DATA FOR ANALYSIS =
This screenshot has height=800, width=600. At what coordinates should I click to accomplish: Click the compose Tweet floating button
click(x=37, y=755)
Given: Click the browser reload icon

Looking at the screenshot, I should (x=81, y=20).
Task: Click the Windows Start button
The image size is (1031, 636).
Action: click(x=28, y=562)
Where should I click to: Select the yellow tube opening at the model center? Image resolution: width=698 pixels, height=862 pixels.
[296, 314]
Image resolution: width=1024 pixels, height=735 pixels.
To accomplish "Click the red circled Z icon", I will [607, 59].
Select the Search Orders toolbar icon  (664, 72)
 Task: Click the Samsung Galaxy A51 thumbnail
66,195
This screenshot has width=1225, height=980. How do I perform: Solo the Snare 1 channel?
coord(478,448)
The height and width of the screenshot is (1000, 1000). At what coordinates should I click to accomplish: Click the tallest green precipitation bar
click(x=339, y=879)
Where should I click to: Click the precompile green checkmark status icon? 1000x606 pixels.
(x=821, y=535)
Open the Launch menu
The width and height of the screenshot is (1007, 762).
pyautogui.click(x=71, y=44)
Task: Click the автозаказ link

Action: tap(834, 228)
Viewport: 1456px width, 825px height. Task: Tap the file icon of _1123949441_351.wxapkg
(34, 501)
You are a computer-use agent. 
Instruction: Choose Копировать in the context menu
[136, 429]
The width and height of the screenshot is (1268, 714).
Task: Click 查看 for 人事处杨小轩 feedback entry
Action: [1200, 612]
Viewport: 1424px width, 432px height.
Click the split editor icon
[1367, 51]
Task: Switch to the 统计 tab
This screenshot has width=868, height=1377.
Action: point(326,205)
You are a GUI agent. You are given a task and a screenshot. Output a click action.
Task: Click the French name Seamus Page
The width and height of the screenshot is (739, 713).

TASK BRIEF = Lines from the one containing "You are a GUI" through the final line of the entries above are to be output exactly; omit all others.

RESPONSE =
You are a GUI agent. You are given a task and a screenshot. Output a click action.
Task: Click the French name Seamus Page
The width and height of the screenshot is (739, 713).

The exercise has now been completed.